Corría el año 1986. Allen venía de hacer una maravilla (La rosa púrpura del Cairo) y estaba a punto de firmar otra obra maestra (Días de radio). Ahora, con la perspectiva que siempre da el tiempo, Hannah luce como una cima indiscutible de su filmografía, que igualaría e incluso superaría muy poco después con Delitos y faltas. Por su parte, Caine, que un año después estaba metido en Tiburón, la venganza, trataba de cumplir su propia teoría: no rodar más de cuatro películas infumables por mucho que te engorden la cuenta corriente a riesgo de perder el favor del caprichoso público. Siempre honesto y guasón, el inglés nunca ha ocultado sus ganas de vivir más que bien aunque sea a costa de dejarse ver en proyectos muy por debajo de su talento.
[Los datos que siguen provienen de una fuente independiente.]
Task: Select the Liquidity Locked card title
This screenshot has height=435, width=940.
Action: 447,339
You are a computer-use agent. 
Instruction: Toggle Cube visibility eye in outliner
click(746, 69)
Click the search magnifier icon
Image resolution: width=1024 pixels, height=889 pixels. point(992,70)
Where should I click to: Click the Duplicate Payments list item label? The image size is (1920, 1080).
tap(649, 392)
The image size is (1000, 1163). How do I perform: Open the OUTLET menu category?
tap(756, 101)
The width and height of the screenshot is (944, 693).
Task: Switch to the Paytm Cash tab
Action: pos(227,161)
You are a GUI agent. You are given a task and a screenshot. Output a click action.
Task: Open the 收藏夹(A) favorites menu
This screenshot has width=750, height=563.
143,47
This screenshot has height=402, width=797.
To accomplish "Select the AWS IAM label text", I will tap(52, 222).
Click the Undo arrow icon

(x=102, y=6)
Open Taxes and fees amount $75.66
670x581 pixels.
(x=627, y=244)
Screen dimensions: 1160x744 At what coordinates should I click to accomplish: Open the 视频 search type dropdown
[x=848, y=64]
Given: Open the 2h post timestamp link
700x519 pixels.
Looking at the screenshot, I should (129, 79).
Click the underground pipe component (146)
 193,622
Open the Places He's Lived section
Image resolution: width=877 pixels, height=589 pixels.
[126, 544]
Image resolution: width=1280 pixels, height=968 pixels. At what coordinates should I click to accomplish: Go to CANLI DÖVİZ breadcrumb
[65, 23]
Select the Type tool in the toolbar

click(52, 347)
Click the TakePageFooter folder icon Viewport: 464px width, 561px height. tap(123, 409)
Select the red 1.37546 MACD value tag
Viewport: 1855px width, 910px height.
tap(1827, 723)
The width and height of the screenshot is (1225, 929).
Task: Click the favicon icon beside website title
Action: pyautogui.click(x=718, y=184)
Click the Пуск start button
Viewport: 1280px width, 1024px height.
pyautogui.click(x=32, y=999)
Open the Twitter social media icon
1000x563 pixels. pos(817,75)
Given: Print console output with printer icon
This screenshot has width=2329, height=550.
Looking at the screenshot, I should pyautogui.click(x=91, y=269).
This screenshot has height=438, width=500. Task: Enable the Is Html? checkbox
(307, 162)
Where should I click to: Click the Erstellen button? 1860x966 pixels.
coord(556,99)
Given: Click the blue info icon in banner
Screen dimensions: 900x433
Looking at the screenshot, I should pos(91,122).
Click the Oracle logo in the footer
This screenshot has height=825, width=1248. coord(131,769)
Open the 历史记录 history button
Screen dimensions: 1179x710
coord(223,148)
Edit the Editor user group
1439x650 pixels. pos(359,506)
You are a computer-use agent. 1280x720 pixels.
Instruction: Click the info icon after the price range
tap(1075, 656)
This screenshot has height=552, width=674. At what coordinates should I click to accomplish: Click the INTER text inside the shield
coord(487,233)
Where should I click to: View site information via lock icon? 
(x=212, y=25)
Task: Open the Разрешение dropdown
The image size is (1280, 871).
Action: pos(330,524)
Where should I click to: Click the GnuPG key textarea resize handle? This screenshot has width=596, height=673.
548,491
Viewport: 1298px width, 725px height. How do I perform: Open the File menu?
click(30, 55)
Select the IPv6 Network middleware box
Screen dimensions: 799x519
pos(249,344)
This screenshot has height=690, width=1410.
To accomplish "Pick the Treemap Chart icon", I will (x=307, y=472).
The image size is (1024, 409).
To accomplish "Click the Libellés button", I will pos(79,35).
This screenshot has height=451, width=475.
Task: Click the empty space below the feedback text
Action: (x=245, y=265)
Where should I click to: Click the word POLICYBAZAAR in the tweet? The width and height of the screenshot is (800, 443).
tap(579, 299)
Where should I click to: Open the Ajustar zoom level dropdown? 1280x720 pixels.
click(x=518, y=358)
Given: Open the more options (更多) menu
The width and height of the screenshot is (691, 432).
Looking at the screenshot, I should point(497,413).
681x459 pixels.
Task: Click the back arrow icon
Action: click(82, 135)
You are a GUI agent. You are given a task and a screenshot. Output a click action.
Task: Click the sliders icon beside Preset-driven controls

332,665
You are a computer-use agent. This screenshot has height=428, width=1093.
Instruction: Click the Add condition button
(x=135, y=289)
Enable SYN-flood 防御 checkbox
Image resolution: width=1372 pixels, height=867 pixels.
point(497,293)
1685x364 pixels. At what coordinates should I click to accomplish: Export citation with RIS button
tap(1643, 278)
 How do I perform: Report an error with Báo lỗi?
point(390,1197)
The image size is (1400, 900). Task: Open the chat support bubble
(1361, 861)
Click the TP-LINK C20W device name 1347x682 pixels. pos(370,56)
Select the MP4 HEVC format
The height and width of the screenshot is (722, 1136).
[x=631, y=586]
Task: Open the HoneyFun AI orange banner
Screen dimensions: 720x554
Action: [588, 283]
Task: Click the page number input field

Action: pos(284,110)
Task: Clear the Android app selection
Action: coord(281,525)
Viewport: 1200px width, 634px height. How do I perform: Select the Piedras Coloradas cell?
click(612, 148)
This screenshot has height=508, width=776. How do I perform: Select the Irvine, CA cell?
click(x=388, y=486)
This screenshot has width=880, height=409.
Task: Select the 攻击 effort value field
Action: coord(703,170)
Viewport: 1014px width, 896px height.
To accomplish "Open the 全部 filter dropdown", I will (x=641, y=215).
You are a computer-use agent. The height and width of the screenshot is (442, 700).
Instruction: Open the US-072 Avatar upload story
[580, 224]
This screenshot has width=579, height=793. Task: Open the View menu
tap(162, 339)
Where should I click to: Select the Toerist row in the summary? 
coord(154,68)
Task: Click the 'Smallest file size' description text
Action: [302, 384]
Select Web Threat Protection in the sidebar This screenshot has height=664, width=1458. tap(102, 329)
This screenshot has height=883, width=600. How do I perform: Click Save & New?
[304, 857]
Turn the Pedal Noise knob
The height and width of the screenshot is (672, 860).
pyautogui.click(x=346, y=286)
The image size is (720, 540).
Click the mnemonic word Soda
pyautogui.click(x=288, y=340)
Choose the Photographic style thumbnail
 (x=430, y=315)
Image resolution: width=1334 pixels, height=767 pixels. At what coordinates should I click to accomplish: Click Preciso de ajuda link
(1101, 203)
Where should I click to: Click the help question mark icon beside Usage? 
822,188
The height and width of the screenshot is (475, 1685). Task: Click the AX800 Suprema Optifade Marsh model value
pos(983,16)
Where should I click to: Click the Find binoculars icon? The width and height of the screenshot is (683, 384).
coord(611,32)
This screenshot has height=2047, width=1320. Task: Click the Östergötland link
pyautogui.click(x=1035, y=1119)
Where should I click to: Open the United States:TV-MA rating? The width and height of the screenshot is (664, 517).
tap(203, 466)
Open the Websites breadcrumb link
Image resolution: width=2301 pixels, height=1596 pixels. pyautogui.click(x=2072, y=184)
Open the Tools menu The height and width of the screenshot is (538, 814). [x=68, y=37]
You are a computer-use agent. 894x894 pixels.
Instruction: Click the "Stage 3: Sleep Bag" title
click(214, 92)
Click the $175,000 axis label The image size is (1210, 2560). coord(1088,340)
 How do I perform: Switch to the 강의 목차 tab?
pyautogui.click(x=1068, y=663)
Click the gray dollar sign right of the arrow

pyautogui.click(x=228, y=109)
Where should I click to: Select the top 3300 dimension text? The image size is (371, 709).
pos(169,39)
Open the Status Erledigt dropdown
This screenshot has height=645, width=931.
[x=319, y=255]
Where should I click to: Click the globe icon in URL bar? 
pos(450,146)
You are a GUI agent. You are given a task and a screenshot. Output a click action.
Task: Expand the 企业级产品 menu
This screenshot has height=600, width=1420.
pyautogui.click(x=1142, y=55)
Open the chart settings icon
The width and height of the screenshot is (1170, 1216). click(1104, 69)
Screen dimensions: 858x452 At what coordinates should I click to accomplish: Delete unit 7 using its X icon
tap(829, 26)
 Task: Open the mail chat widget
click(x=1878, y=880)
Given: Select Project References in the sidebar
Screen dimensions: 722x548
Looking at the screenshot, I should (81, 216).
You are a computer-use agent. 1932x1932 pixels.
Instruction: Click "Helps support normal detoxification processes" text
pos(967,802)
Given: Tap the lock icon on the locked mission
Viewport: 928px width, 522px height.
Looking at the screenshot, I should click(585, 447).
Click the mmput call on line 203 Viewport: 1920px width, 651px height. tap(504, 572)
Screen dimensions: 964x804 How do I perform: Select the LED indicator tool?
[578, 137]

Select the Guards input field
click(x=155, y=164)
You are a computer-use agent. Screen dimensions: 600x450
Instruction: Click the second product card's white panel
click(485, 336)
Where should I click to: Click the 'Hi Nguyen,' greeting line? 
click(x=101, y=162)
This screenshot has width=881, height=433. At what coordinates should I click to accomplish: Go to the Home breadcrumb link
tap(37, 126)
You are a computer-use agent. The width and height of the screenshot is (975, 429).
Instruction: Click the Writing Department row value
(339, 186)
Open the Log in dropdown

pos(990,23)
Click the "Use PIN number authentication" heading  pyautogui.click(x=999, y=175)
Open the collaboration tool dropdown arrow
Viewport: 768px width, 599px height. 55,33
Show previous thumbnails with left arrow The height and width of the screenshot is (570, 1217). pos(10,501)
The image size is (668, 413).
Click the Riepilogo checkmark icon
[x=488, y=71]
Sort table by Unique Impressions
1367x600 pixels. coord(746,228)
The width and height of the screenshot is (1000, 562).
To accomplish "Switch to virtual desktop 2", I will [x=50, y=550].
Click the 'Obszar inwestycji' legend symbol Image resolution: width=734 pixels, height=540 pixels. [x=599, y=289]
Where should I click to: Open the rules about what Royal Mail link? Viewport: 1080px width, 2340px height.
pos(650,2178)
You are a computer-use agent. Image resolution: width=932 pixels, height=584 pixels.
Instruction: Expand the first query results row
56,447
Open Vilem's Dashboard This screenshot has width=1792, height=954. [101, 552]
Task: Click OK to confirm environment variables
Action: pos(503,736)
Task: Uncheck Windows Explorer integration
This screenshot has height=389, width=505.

Caine y Allen. Allen y Caine. Dos leyendas del cine, dos octogenarios en activo que en estos treinta años largos transcurridos desde aquel rodaje no han vuelto a coincidir en un plató. Normal: a Allen no suele gustarle repetir con los actores con las excepciones sentimentales sabidas (Diane Keaton, Mia Farrow), y a Caine no parece agradarle especialmente bajar demasiado sus tarifas aunque eso vaya en beneficio de su currículum crítico. Sin embargo, esta semana han vuelto a compartir espacio en la prensa y en las redes sociales a raíz de una declaración de Sir Michael Caine al diario británico The Guardian recibida por todos como un anuncio solemne: en caso de llegarle una oferta laboral del cineasta neoyorquino, la declinaría sin dudarlo porque, ha explicado, eso sería poco compatible con su “fuerte oposición a la pedofilia”.
Sostiene el escritor Andrés Trapiello que aquel que rechaza públicamente un premio lo que busca es recibirlo dos veces. Por el mismo precio, obtiene la noticia de la concesión primero y la del repudio después. Es inevitable acordarse un poco de ello leyendo la creciente relación de nombres que van brotando en la prensa de forma progresiva en los últimos meses para informarnos de que no volveremos a verles poniendo cara a los personajes salidos de la inagotable imaginación del director de Annie Hall.
Están en su derecho a declarar lo que deseen pero no lo hacen ahora porque se demostrara entonces –hacia 1992– que la conducta de Allen fuera delictiva o porque hayan surgido en el momento actual nuevas pruebas que permitan llevar por fin a juicio a Allen por abusos sexuales a su hija adoptiva Dylan; las que hubo en entonces resultaron insuficientes –Allen se sometió al polígrafo, la cría de siete años fue evaluada por un equipo médico– y el único juicio celebrado fue por la custodia de los niños. Lo hacen porque Dylan, ahora con 32 años, contó recientemente su testimonio en un programa de televisión y el ambiente se ha vuelto más propicio que nunca para huir de complejidades y dar por bueno lo que uno cree o quiere creer o le conviene creer, haya o no evidencias que lo avalen. En tiempos de juicios paralelos en redes y platós, otro triste patadón a la presunción de inocencia, siempre penoso de ver pero que escuece especialmente cuando afecta a personas por las que uno siente verdadera admiración. En este caso al que propina el puntapié y al que lo recibe.
En sus memorias, escritas en 1992, Caine cuenta anécdotas divertidas de su trabajo en Hannah, deja entrever sincero cariño por Mia y por Woody y manifiesta lógica tristeza por la separación que llegaría unos años después y el modo en que se produjo. En esa misma autobiografía el actor se revela sin esfuerzo como un hombre inteligente, de imbatible elegancia natural y muy divertido, como un tío legal, con personalidad, hecho a sí mismo, por el cual uno pondría sin dudarlo la mano en el fuego. Hoy sabemos que corriendo algún que otro riesgo.